Se refaire la cerise

Fig. A. Cerises.

[se refèr la seriz] (gr. verb. CLAFOUT.)

Dans le verbe qui compose l’expression surannée qui nous vaut l’honneur de votre présence attentive en ces lignes, le préfixe est important et surtout questionnant. « Re » indique-t-il un retour au point de départ ou une répétition dans le cas d’étude que nous parcourons ensemble ? L’ensemble est complexe, décortiquons.

On ne peut de toute évidence se refaire la cerise que dans deux cas : un premier qui concernerait une cerise qu’on se serait déjà faite et que l’on se referait donc, un second qui serait celui d’une cerise défaite qui se reconstruirait.

Dans la première éventualité, il nous faut signaler que se faire la cerise c’est fuir, s’en aller loin et vite, bref se faire la malle, déménager à la cloche de bois. Très peu utilisée toutes époques confondues, supplantée par mettre les voiles, s’esbigner à l’angliche, prendre la poudre d’escampette, se faire la cerise n’a pas vraiment fait carrière. On peut sans coup férir affirmer que se refaire la cerise n’est pas la répétition de se faire la cerise ou fuir une deuxième fois pour la même raison que la première.

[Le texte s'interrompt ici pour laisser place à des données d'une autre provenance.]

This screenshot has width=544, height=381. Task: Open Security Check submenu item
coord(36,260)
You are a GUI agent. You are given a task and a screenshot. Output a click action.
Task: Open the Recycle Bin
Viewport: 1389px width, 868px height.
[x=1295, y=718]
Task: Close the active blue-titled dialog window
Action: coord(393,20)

Si la cerise est évidemment un fruit indéhiscent et charnu à noyau apprécié des gourmets et des chenapans qui n’hésitent pas à aller le cueillir sur l’arbre du voisin depuis le néolithique¹, elle est aussi le visage, dans la langue argotique surannée. Et lorsque le visage ou la cerise perdent de leur rougeur pour tendre vers la blancheur, et l’un et l’autre ont un problème.

Se refaire la cerise serait donc recouvrer la santé et par extrapolation se remettre en état d’avancer suite à une indisposition passagère. On se refait la cerise après une grippe carabinée, on se refait la cerise à la suite d’un revers de fortune, d’une défaite, d’une déception. C’est aussi dans ce cas que la cerise est dite sur la gâteau puisqu’on se l’est refaite et qu’elle peut donc trôner en signe de renaissance.

Même si Hérodote, Ovide, Pline ou Tacite étaient plus poétiques en nous décrivant leur Phœnix, leur message était bien celui de se refaire la cerise. Mais il est probable qu’il eut moins bien traversé les siècles car, admettons-le, une légende sur une cerise aurait moins de panache qu’un récit sur un oiseau de feu renaissant de ses cendres qui n’aurait probablement pas résisté aux siècles et à l’oubli.

Se refaire la cerise a disparu en 1985, avec l’avénement de l’innovant Coca-Cola Cherry, dit Cherry Coke, machiavélique machination états-unienne dont le vrai rôle était de dégoûter le monde de ce fruit excellent, l’Iran en étant l’un des plus gros producteurs². Nul être humain ne peut en effet avoir quelque envie de se refaire la cerise après avoir bu de cette boisson proposant un mélange que la plus élémentaire précaution sanitaire devrait interdire.

Suite à cette manœuvre politique, se refaire la cerise et la Perse s’enfonceront toutes deux vers l’obscur; à ce jour, on ne les a toujours pas revues.

¹Des découvertes archéologiques prouvent l’existence du cerisier et de son fruit depuis cette époque.
²La crise des otages américains était passée par là quelques années plus tôt.